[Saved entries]
^^^^^^^^^^^^^^^^
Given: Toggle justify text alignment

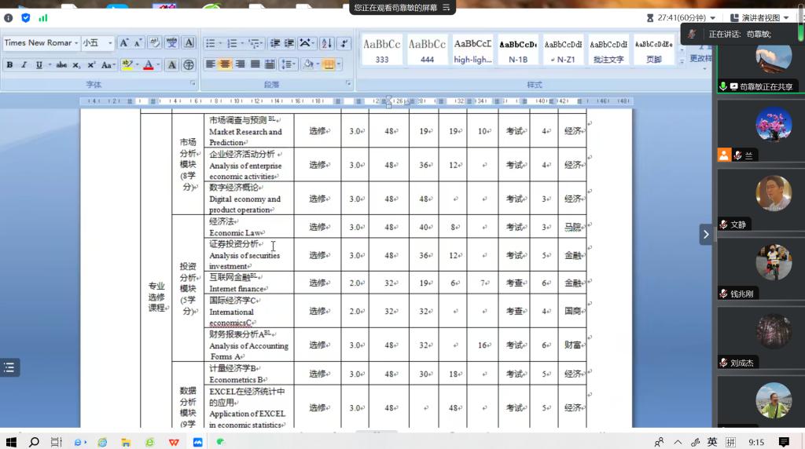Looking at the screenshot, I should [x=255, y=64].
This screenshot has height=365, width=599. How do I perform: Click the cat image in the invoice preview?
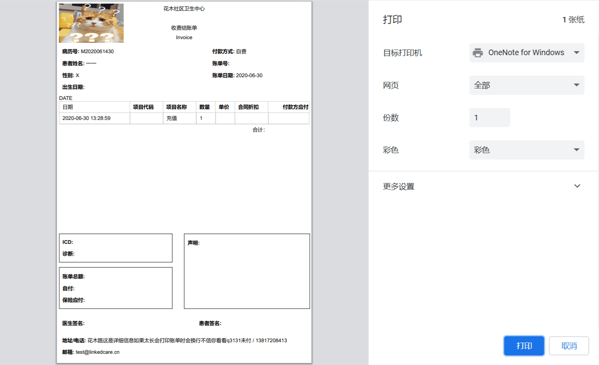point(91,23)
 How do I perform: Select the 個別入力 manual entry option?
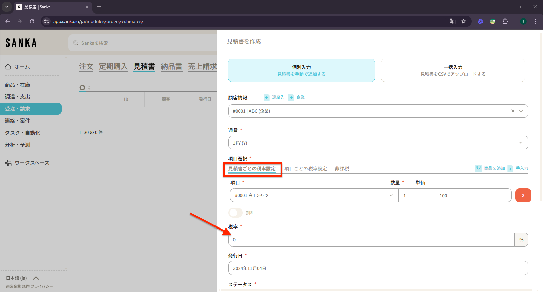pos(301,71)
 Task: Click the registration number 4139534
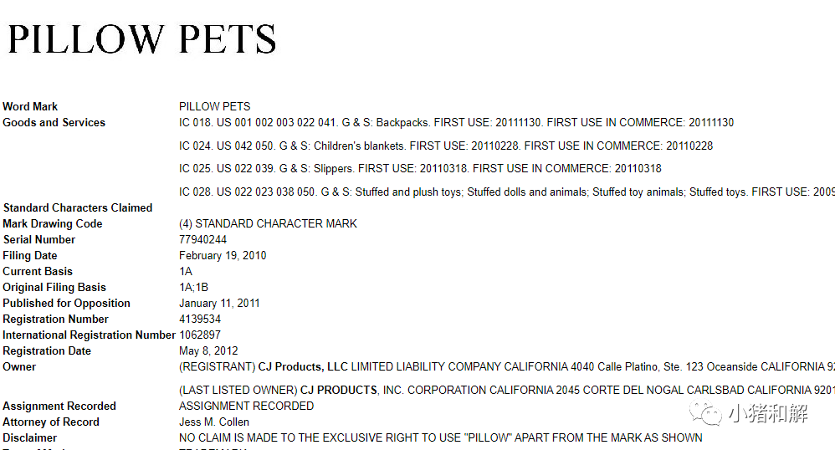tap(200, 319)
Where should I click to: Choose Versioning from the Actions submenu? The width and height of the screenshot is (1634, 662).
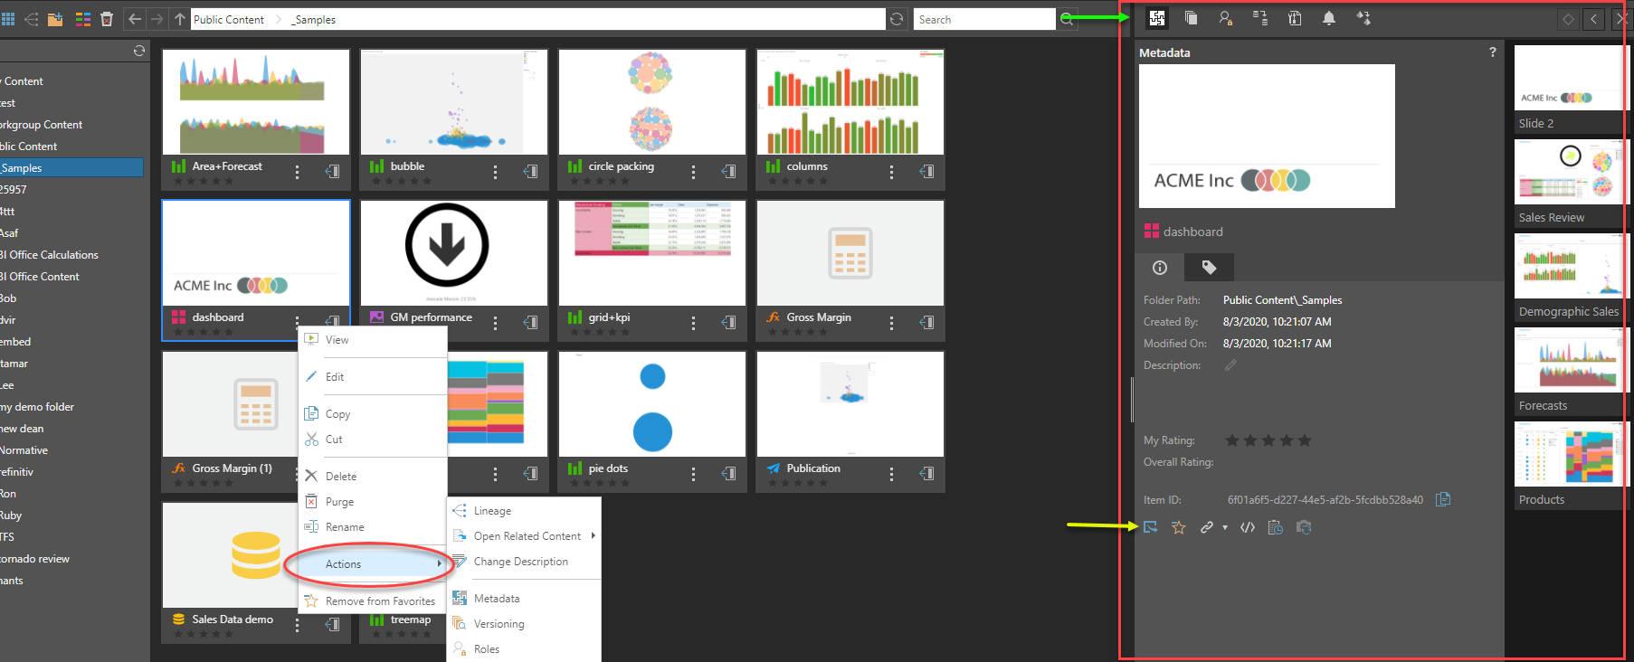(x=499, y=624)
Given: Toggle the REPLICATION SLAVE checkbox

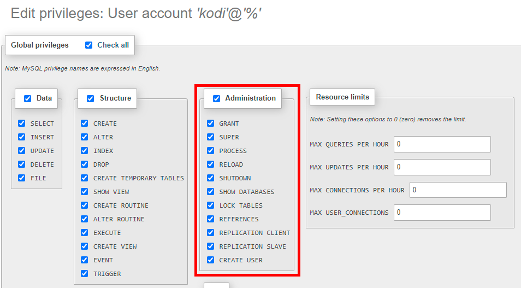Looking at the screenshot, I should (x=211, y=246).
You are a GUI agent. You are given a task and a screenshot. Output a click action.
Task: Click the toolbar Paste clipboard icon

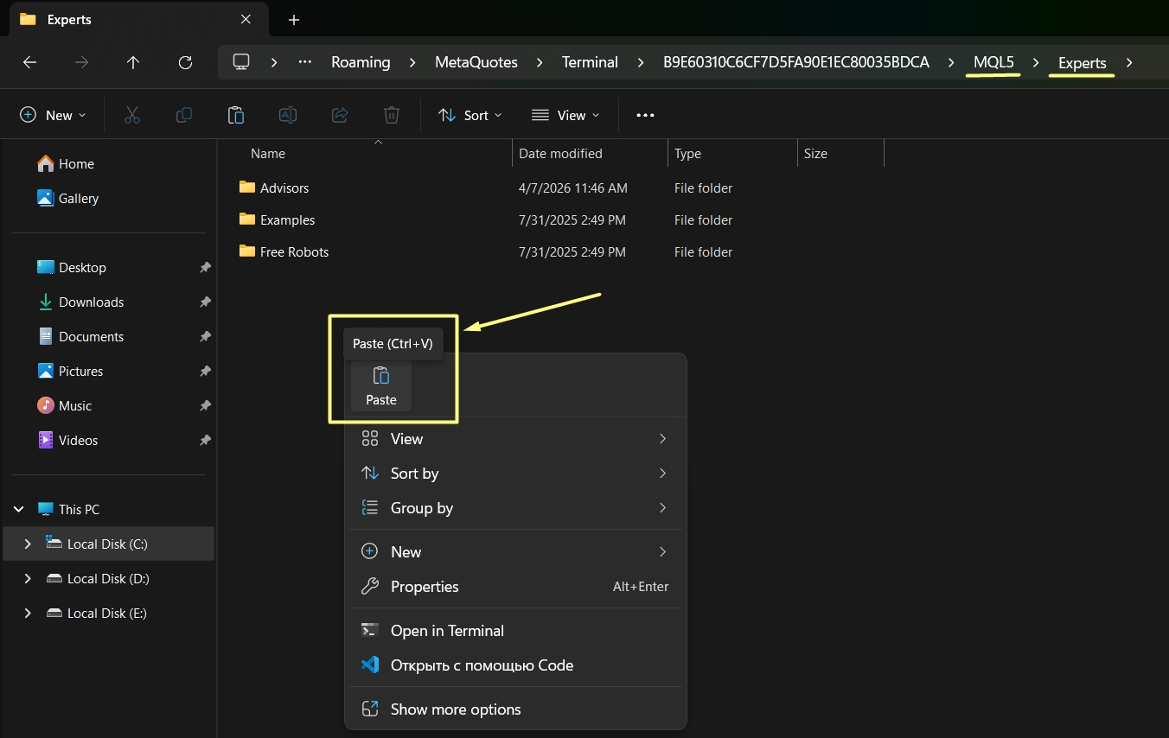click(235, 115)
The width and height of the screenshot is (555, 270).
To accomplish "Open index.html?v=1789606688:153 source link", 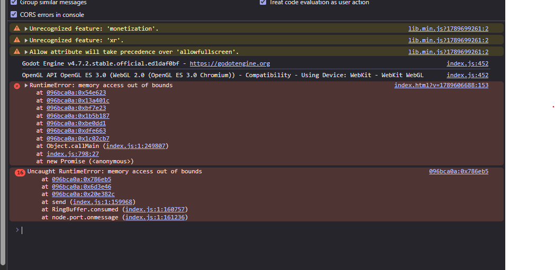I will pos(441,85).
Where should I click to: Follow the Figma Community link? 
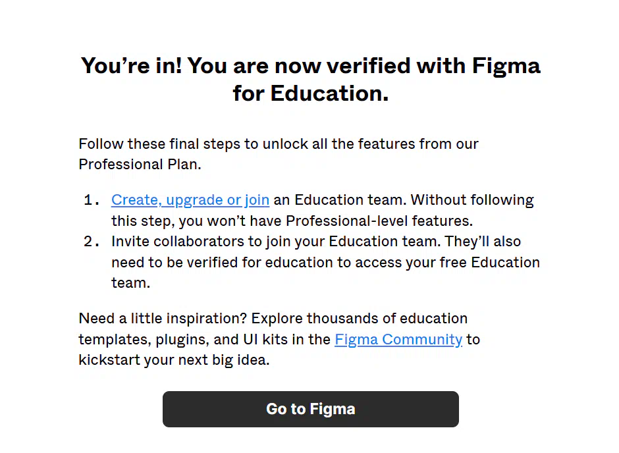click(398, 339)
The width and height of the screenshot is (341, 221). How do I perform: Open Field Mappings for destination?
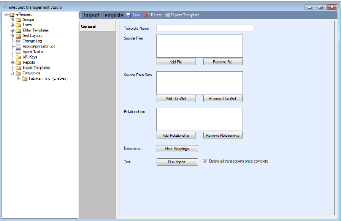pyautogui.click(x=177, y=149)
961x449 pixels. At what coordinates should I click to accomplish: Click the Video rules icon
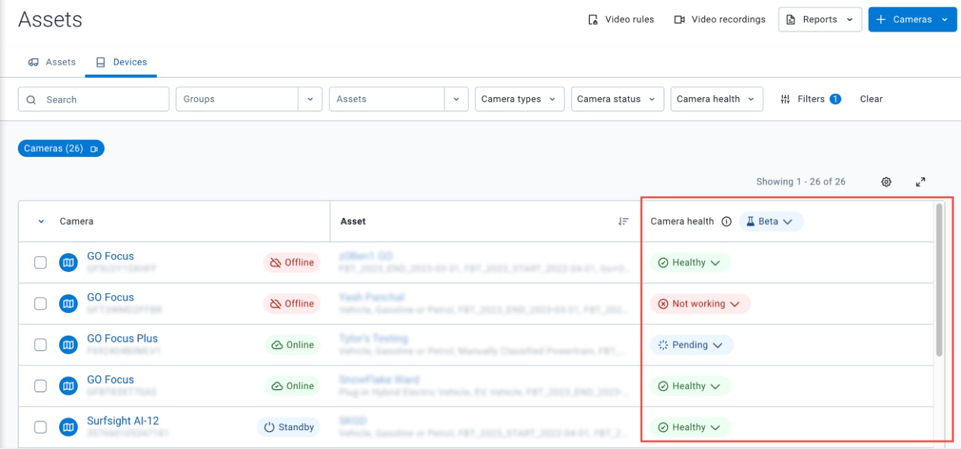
^^^^^^^^^^^^^^^^
§ TASK DESCRIPTION: Please retype the lines from the one that contains "Where should I click to: Follow" through the final line of the data, both included, without any pictures.

§ WRITTEN SOLUTION:
Where should I click to: Follow the Figma Community link? 
click(398, 339)
The width and height of the screenshot is (341, 221). How do I perform: Open Field Mappings for destination?
pyautogui.click(x=177, y=149)
961x449 pixels. At what coordinates should I click to accomplish: Click the Video rules icon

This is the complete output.